### Document text

I remember the first time I saw David Letterman on television. It was the mid-1980’s, I was on vacation and my aunt and uncle had just gotten a VCR. My uncle occasionally watched Letterman, so we secretly timer-taped a show (an ordeal at the time) and put it on the next afternoon as a surprise treat.
I remember his reaction distinctly. He had been talking
Letterman up. When we put it on, he said “Oh, I don’t really like him, he’s
just the best thing on when I can’t sleep.”
Oh well.
I was a huge Johnny Carson fan at the time because I was
getting into comedy, and Carson was the best place to watch new stand-up
consistently at the time (remember: virtually no cable). After watching Carson
be a genius, Dave was kind of hard to understand for 12-year-old me, even
though his comedy in theory was more appealing to my generation. Well, the rest
of my generation probably wasn’t listening to a lot of Smothers Brothers or Bob
Newhart. But I was. Eventually I found more modern comedy- George Carlin had a
lot to do with that- and slowly I began watching the NBC 11:30 to 1:30 block,
aka Johnny and Dave, pretty regularly. I didn’t go to many parties as a
teenager, why do you ask?

### Set problem 1
Output the full text about first seeing David Letterman on television, word for word.

### Source records
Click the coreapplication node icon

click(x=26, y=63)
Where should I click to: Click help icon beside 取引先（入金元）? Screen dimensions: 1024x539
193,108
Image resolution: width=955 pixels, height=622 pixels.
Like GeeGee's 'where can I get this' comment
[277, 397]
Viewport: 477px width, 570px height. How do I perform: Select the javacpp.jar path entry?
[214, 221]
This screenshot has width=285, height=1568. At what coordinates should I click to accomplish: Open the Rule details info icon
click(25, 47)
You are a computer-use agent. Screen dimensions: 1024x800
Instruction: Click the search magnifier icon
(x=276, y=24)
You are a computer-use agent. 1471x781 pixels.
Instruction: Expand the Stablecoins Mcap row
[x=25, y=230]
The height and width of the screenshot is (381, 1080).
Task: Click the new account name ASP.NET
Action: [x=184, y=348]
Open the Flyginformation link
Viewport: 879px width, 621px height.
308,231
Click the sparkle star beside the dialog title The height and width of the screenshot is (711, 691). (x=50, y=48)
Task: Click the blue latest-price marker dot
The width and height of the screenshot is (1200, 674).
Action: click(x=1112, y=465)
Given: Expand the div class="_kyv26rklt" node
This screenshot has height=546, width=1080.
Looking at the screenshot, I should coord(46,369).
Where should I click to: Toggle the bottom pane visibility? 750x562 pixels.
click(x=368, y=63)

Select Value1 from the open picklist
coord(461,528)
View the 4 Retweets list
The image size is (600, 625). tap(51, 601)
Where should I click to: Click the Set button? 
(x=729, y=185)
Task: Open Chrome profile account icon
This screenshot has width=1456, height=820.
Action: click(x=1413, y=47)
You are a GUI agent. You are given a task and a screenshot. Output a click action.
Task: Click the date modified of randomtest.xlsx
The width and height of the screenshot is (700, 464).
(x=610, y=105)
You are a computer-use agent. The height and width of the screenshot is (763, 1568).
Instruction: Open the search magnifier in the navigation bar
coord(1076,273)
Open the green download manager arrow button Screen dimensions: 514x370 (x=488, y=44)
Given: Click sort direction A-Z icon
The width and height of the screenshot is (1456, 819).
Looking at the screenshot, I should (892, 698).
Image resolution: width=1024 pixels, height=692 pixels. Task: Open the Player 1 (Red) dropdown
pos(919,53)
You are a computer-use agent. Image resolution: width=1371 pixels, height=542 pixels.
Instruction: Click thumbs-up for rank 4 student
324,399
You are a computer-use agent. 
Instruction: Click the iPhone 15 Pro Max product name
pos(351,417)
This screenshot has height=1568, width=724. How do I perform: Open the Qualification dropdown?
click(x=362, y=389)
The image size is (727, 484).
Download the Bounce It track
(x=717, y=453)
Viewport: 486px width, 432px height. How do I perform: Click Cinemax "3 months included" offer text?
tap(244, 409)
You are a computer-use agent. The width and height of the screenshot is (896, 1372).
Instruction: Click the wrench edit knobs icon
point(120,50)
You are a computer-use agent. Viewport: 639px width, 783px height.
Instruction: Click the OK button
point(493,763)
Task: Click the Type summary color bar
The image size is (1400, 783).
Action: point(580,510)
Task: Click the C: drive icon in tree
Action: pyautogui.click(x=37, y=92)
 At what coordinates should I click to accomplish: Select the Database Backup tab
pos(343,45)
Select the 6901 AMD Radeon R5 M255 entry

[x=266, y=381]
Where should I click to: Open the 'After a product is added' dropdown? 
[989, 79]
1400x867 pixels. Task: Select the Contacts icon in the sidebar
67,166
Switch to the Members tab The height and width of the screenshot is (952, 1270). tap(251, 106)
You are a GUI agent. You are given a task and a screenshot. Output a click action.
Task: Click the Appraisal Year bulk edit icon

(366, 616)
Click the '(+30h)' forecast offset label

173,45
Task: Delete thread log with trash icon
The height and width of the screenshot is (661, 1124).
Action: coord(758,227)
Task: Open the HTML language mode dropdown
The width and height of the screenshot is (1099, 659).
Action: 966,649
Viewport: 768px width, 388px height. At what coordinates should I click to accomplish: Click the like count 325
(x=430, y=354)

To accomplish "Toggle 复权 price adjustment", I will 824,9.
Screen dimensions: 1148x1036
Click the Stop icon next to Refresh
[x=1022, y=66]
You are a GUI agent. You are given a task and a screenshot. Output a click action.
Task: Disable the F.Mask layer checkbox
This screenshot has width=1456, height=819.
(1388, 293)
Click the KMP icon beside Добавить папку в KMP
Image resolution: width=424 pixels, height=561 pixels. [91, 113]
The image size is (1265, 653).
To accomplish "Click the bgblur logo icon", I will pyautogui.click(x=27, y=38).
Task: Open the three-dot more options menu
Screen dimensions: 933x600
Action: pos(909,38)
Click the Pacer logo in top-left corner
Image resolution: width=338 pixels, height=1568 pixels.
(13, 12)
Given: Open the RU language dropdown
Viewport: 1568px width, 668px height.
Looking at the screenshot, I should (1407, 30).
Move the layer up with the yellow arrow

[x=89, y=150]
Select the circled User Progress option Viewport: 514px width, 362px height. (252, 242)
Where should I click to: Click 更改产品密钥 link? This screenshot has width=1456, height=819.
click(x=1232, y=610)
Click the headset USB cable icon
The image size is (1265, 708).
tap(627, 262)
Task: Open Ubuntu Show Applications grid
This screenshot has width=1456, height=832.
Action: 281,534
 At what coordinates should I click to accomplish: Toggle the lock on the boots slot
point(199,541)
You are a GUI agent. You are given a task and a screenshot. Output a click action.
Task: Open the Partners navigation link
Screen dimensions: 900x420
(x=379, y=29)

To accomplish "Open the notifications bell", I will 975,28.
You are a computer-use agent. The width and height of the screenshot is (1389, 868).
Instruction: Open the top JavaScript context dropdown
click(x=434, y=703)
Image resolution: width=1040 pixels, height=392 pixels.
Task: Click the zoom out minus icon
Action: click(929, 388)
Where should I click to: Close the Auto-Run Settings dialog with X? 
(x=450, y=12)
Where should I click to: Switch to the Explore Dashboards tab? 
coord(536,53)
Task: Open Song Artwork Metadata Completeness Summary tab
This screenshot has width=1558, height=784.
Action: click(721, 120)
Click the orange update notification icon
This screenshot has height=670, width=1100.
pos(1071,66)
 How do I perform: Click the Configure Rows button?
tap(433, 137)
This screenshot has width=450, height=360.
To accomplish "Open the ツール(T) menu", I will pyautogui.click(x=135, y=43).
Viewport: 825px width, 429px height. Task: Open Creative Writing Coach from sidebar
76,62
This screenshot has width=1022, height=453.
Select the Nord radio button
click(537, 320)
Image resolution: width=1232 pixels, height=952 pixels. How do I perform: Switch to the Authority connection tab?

### Set problem 2
In the entries, starting at the line that contains "This screenshot has height=1568, width=724." and ending at the line that contains "Image resolution: width=424", replace "dropdown" with "drop-down menu" and reproduce only those lines, leaving everything else unchanged.

### Finished answer 1
I remember the first time I saw David Letterman on television. It was the mid-1980’s, I was on vacation and my aunt and uncle had just gotten a VCR. My uncle occasionally watched Letterman, so we secretly timer-taped a show (an ordeal at the time) and put it on the next afternoon as a surprise treat.
I remember his reaction distinctly. He had been talking
Letterman up. When we put it on, he said “Oh, I don’t really like him, he’s
just the best thing on when I can’t sleep.”
Oh well.
I was a huge Johnny Carson fan at the time because I was
getting into comedy, and Carson was the best place to watch new stand-up
consistently at the time (remember: virtually no cable). After watching Carson
be a genius, Dave was kind of hard to understand for 12-year-old me, even
though his comedy in theory was more appealing to my generation. Well, the rest
of my generation probably wasn’t listening to a lot of Smothers Brothers or Bob
Newhart. But I was. Eventually I found more modern comedy- George Carlin had a
lot to do with that- and slowly I began watching the NBC 11:30 to 1:30 block,
aka Johnny and Dave, pretty regularly. I didn’t go to many parties as a
teenager, why do you ask?

### Finished answer 2
This screenshot has height=1568, width=724. How do I perform: Open the Qualification drop-down menu?
click(x=362, y=389)
The image size is (727, 484).
Download the Bounce It track
(x=717, y=453)
Viewport: 486px width, 432px height. How do I perform: Click Cinemax "3 months included" offer text?
tap(244, 409)
You are a computer-use agent. The width and height of the screenshot is (896, 1372).
Instruction: Click the wrench edit knobs icon
point(120,50)
You are a computer-use agent. Viewport: 639px width, 783px height.
Instruction: Click the OK button
point(493,763)
Task: Click the Type summary color bar
The image size is (1400, 783).
Action: point(580,510)
Task: Click the C: drive icon in tree
Action: pyautogui.click(x=37, y=92)
 At what coordinates should I click to accomplish: Select the Database Backup tab
pos(343,45)
Select the 6901 AMD Radeon R5 M255 entry

[x=266, y=381]
Where should I click to: Open the 'After a product is added' drop-down menu? 
[989, 79]
1400x867 pixels. Task: Select the Contacts icon in the sidebar
67,166
Switch to the Members tab The height and width of the screenshot is (952, 1270). tap(251, 106)
You are a GUI agent. You are given a task and a screenshot. Output a click action.
Task: Click the Appraisal Year bulk edit icon

(366, 616)
Click the '(+30h)' forecast offset label

173,45
Task: Delete thread log with trash icon
The height and width of the screenshot is (661, 1124).
Action: coord(758,227)
Task: Open the HTML language mode drop-down menu
The width and height of the screenshot is (1099, 659).
Action: 966,649
Viewport: 768px width, 388px height. At what coordinates should I click to accomplish: Click the like count 325
(x=430, y=354)

To accomplish "Toggle 复权 price adjustment", I will 824,9.
Screen dimensions: 1148x1036
Click the Stop icon next to Refresh
[x=1022, y=66]
You are a GUI agent. You are given a task and a screenshot. Output a click action.
Task: Disable the F.Mask layer checkbox
This screenshot has width=1456, height=819.
(1388, 293)
Click the KMP icon beside Добавить папку в KMP
Image resolution: width=424 pixels, height=561 pixels. [91, 113]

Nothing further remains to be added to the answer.